[[ TASK MATERIAL, beginning ]]
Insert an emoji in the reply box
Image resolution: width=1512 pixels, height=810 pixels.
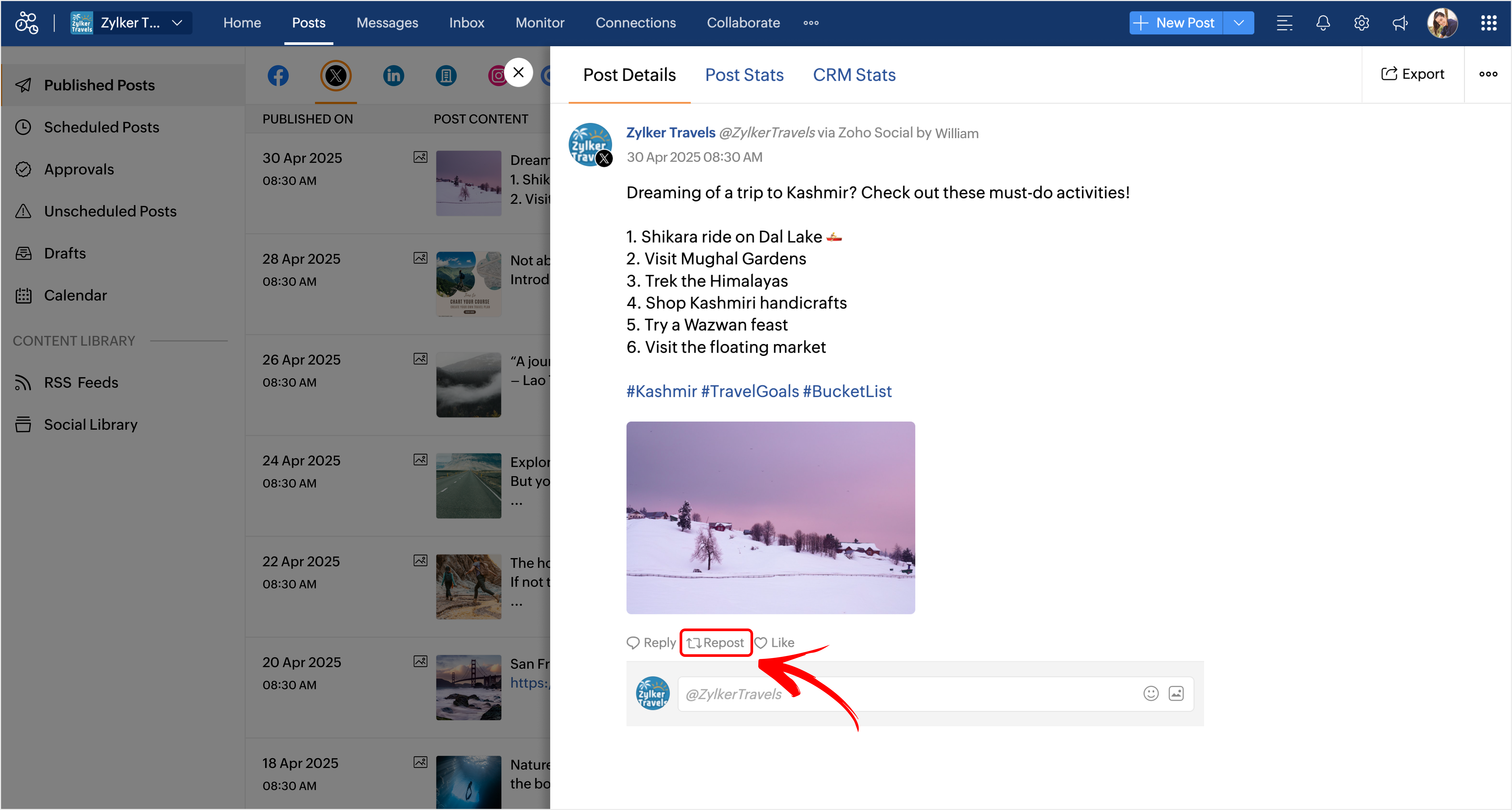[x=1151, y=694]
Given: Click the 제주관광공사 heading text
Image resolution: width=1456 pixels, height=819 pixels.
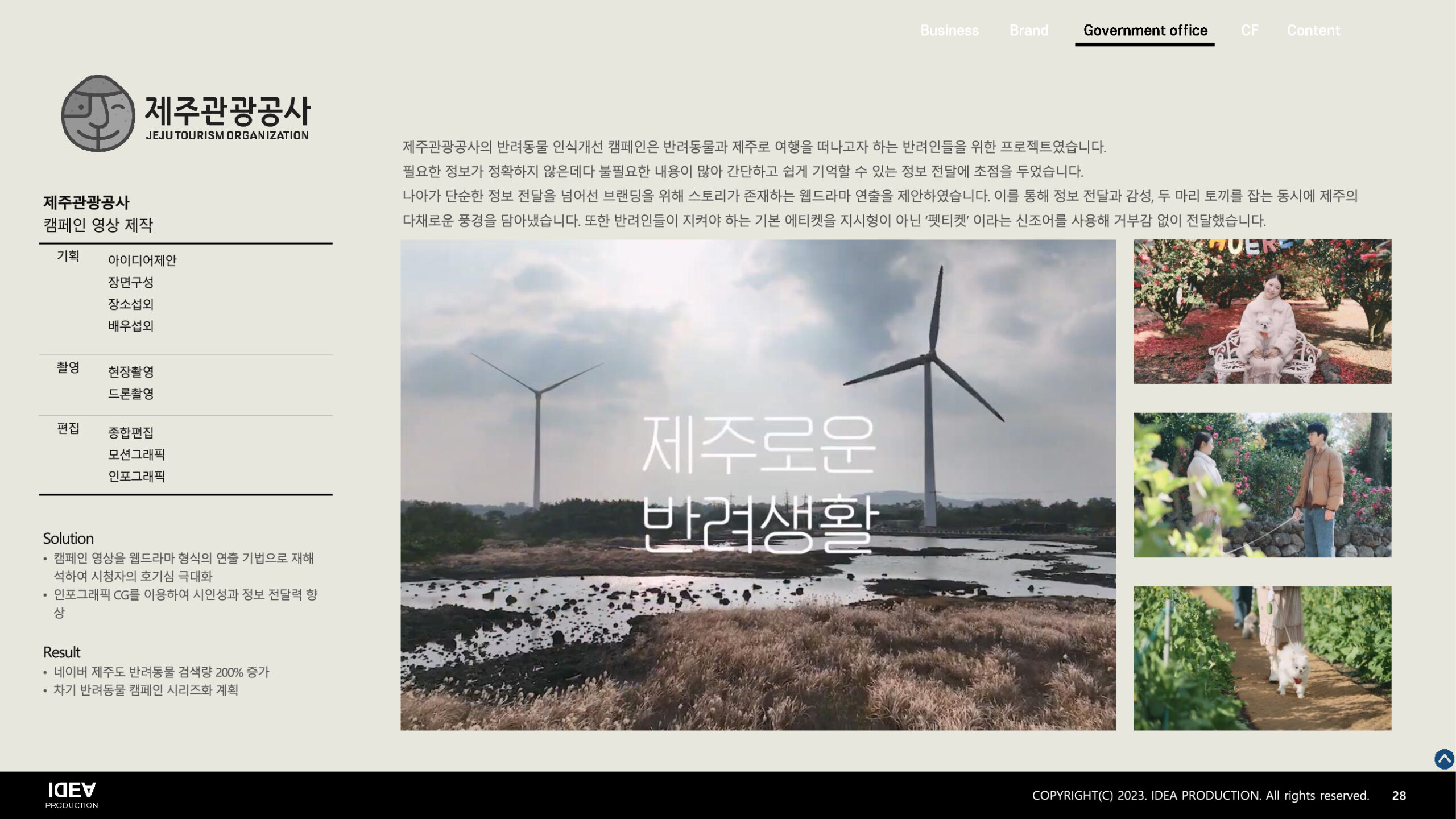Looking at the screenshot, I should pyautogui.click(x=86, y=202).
[[ TASK MATERIAL, end ]]
[[ TASK MATERIAL, beginning ]]
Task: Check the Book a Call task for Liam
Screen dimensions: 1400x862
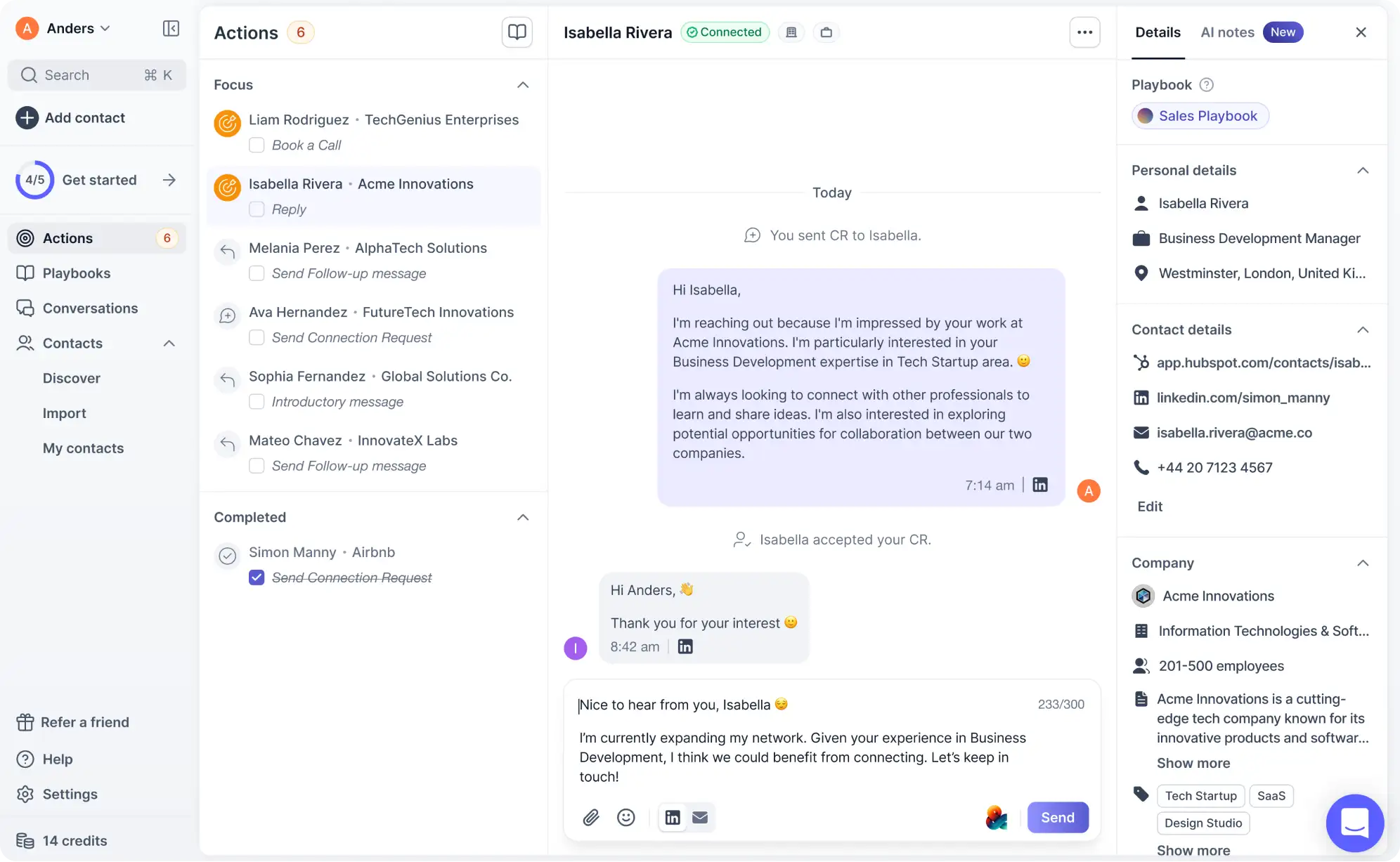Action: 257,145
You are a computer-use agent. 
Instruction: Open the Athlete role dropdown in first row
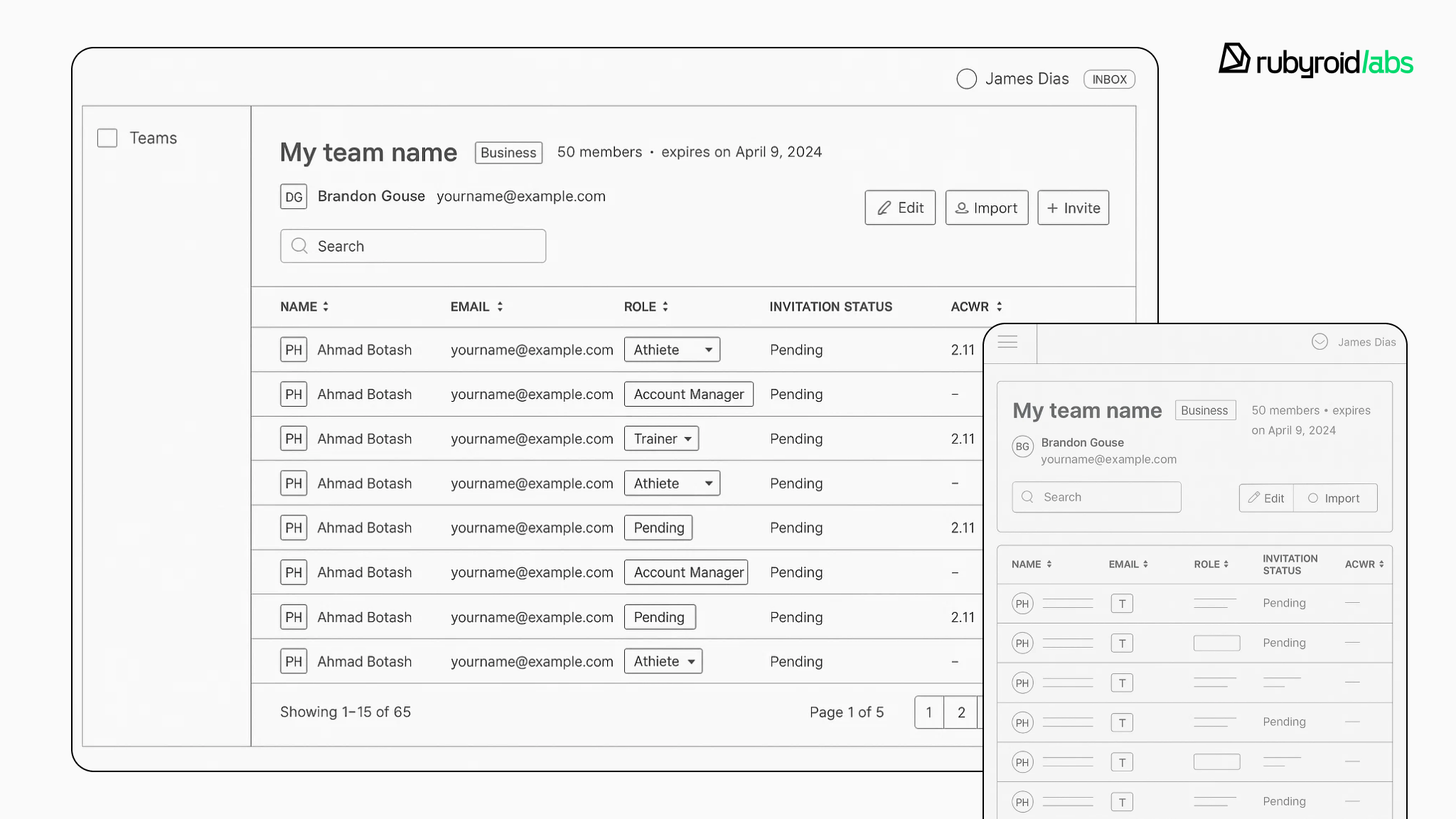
[[ TASK MATERIAL, end ]]
[[ TASK MATERIAL, beginning ]]
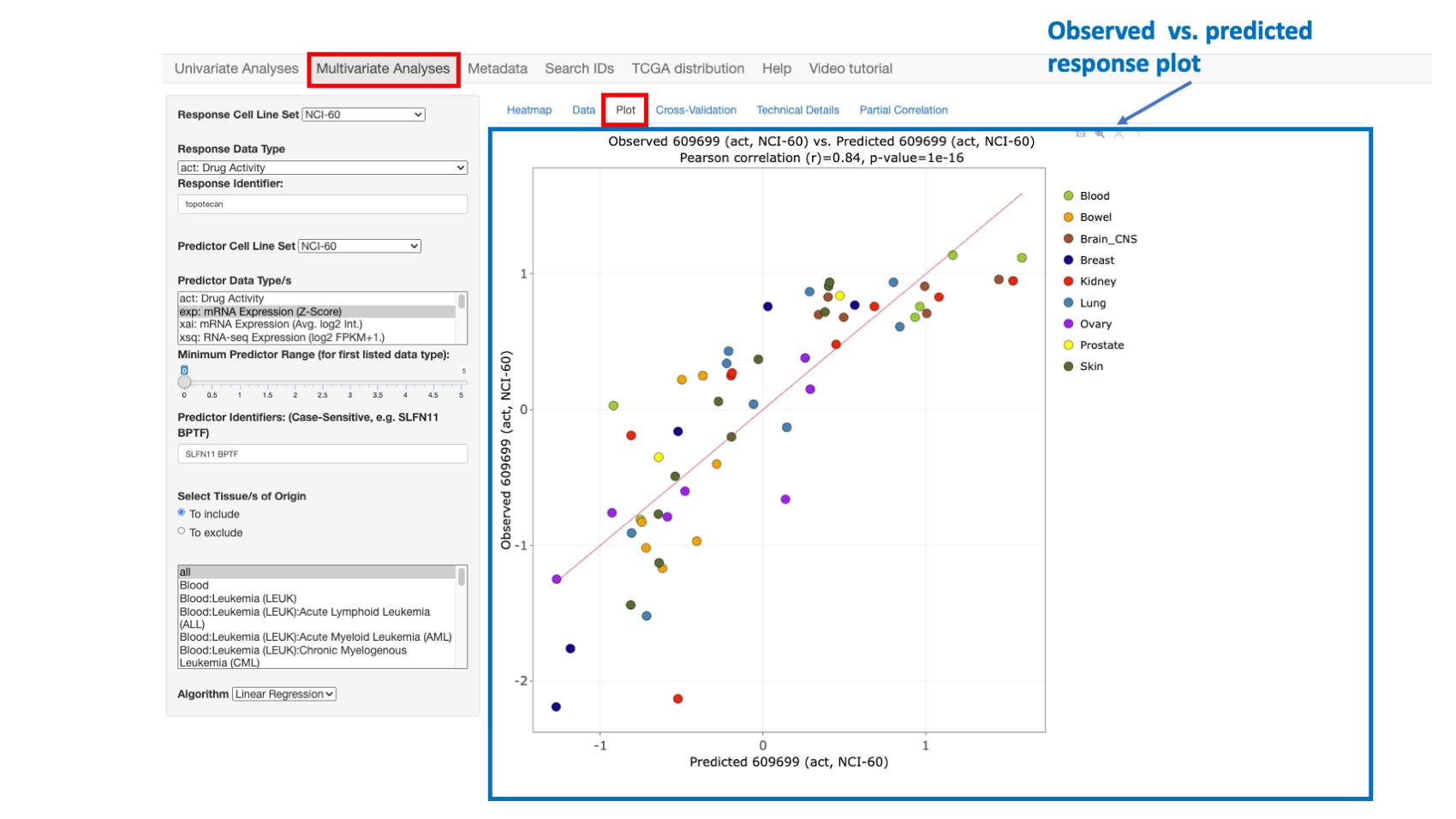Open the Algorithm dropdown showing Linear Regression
[[ TASK MATERIAL, end ]]
Word for word, restate the lines above from the one with "Insert an emoji in the reply box" through the one with "Given: Click the 제주관광공사 heading text", keeping both ends and dropping the pictures.

**FINAL ANSWER:**
Insert an emoji in the reply box
Image resolution: width=1512 pixels, height=810 pixels.
[x=1151, y=694]
Given: Click the 제주관광공사 heading text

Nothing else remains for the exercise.